No pictures go in the copy; retype exactly the lines from the one with "Toggle the magnet snap option" through the last line of the records.

=-=-=

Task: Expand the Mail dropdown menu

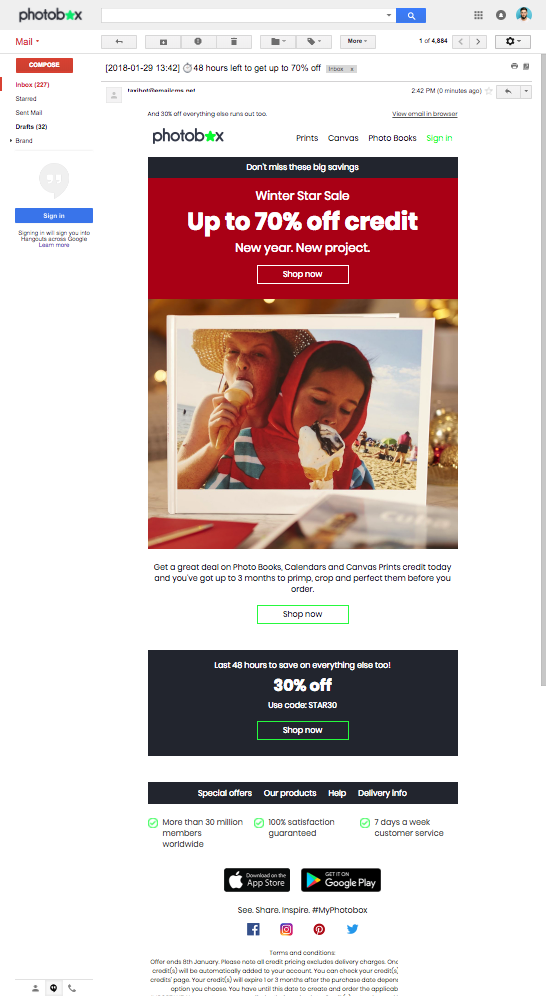Action: [27, 41]
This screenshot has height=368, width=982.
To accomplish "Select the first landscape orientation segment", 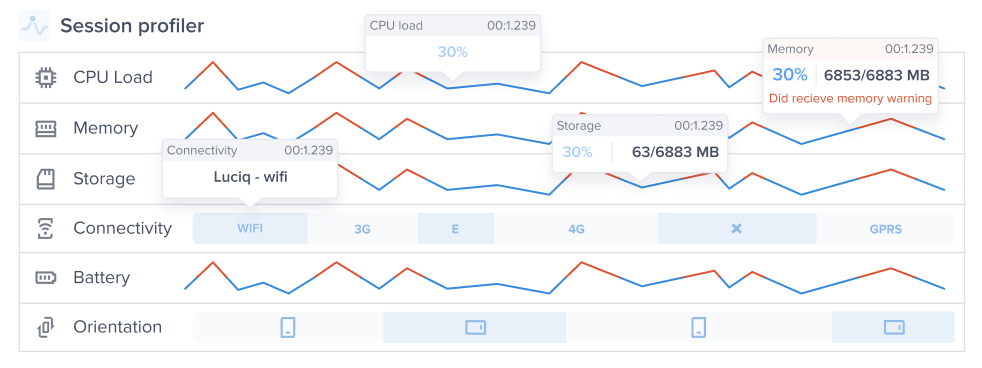I will click(475, 327).
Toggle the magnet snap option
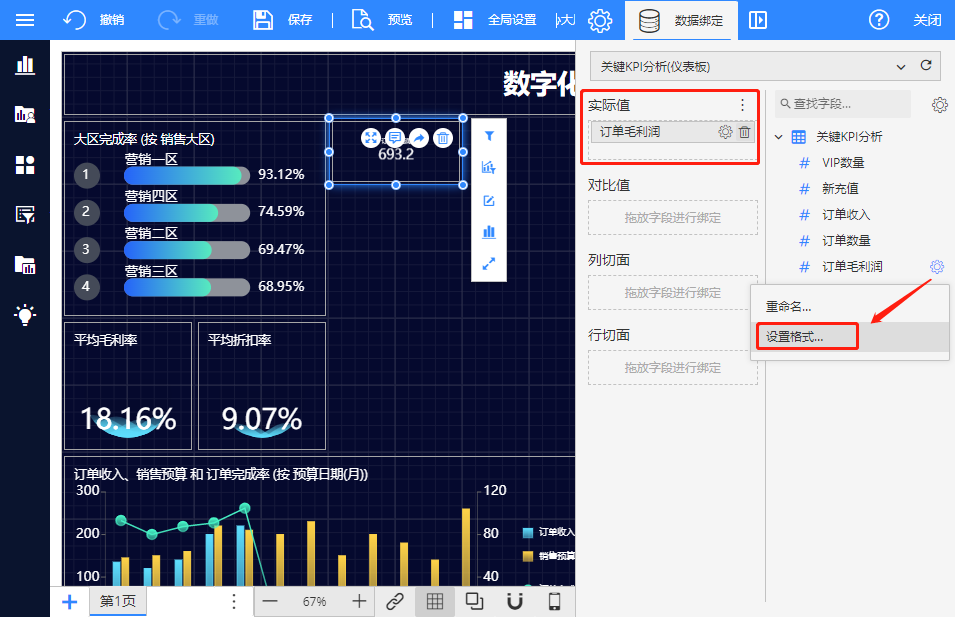This screenshot has height=617, width=955. pos(515,601)
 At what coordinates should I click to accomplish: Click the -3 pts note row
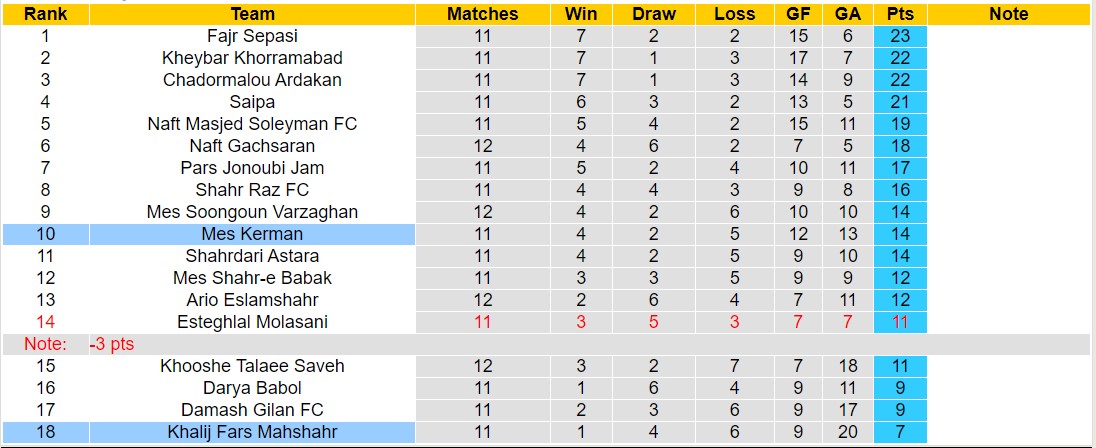click(112, 344)
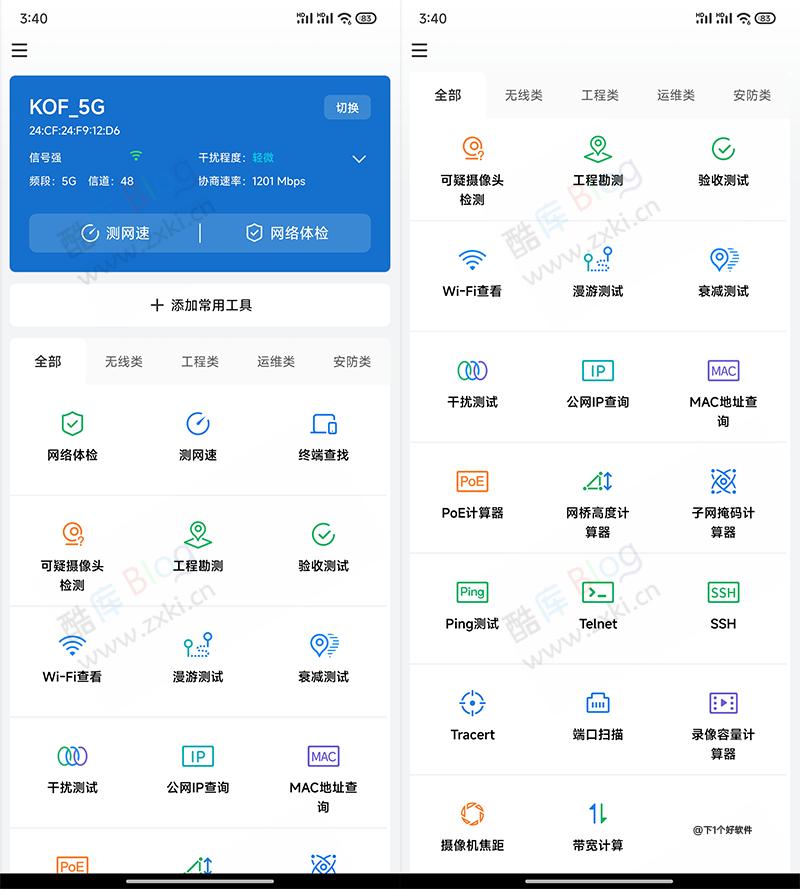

=-=-=

> TASK SOLUTION
Toggle the magnet snap option
This screenshot has height=617, width=955. pos(515,601)
 At what coordinates should I click to accomplish: Click the -3 pts note row
click(112, 344)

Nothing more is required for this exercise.